Adjustable gastric band
A adjustable laparoscopic gastric band is an silicone device that is inflatable and is laparoscopically surgically located around the upper portion of the stomach, as a means to reduce obesity. Adjustable gastric band surgery is one form of bariatric surgery which is designed primarily for obese patients whose body mass index (BMI) is 40 or greater or between 35 and 40 in cases of patients who have certain comorbidities which are known to improve with weight loss, such as metabolic syndrome, Hypertension (high blood pressure) GERD, osteoarthritis, diabetes, sleep apnea, or metabolic syndrome, among others.

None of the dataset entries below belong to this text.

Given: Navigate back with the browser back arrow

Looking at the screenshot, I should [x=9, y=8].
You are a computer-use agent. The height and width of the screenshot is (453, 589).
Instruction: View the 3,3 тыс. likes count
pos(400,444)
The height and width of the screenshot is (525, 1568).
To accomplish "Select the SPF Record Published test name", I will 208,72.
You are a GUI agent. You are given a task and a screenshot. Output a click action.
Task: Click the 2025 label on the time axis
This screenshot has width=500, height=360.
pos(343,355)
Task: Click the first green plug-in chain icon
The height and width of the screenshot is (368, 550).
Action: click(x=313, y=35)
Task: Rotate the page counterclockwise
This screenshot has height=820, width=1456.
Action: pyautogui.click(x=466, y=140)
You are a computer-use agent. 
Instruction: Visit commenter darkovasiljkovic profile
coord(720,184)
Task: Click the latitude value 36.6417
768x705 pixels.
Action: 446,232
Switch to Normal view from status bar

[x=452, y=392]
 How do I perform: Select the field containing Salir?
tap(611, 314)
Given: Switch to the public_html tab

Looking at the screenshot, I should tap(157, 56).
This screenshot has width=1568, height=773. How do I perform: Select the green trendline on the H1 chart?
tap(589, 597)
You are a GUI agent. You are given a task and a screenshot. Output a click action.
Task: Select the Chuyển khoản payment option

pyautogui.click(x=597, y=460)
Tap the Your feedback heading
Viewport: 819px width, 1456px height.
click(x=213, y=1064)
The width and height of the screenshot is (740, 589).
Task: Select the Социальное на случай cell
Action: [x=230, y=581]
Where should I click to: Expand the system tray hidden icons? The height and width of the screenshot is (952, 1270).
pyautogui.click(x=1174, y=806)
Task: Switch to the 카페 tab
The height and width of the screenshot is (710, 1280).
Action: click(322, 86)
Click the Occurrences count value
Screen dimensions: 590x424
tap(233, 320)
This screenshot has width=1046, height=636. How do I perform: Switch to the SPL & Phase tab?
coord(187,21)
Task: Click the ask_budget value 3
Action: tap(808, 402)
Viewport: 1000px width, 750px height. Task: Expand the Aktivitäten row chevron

The development of the modern adjustable gastric band is directly attributable to both to the sustained collaborative effort on the part of scientists, surgeons, and bio engineers and the persistence and vision of the early pioneers, like Lubomyr Kuzmak. Early on the research on the concept of band “adjustability” can be traced to the early work of G. Szinicz, from Austria, who, early on experimented on animals with an adjustable band, connected to a subcutaneous port. In 1986, a Ukrainian surgeon, Lubomyr Kuzmak, who had emigrated to the United States in 1965, reported on the clinical use of the Adjustable Silicone Gastric Band” (ASGB) via open surgery. Kuzmak, who from the early 1980s had been searching for a simple and safe restrictive procedure for severe obesity. He took his silicone, non adjustable, original band he had been using since 1983 and modified it by adding an adjustable portion. His clinical results demonstrated reduced complication rates and improved weight loss compared with the non adjustable band he had started using in 1983. Kuzmak's major contributions resulted from the application of Mason’s lessons about VBG relative to the development of the gastric band, the volume of the pouch, the need to defeat staple line disruption and, the verification of the use of silicone as the essential element of adjustability.
The first stomach band is known as the Swedish Adjustable Gastric Band (SAGB) and was produced in Sweden, in 1985, by Obtech Medical of Sweden. Then Inamed Health, a U.S. company, designed the BioEnterics ® LAP-BAND ® Adjustable Gastric Banding System. In 1993 this gastric banding system was first introduced in Europe. Neither of these stomach bands, when first manufactured, were initially designed for use with laparoscopic keyhole surgery. Then in 2000, a low pressure, wider, one piece gastric band called MIDband ® was produced in France. This stomach band was designed specifically and primarily to be laparoscopically inserted. MIDband ® has since become known as one of the leading bands in France. Currently, adjustable banding systems are produced by eight manufacturers. Laparoscopic gastric banding is the second most common weight loss surgery, after gastric bypass. Gastric banding is also considered the least invasive weight loss surgery. It is also the safest. The procedure can be reversed if necessary, and in time, the stomach generally returns to its normal size. Gastric banding does not interfere with food absorption, unlike gastric bypass surgery. As a result, vitamin deficiencies are rare after gastric banding.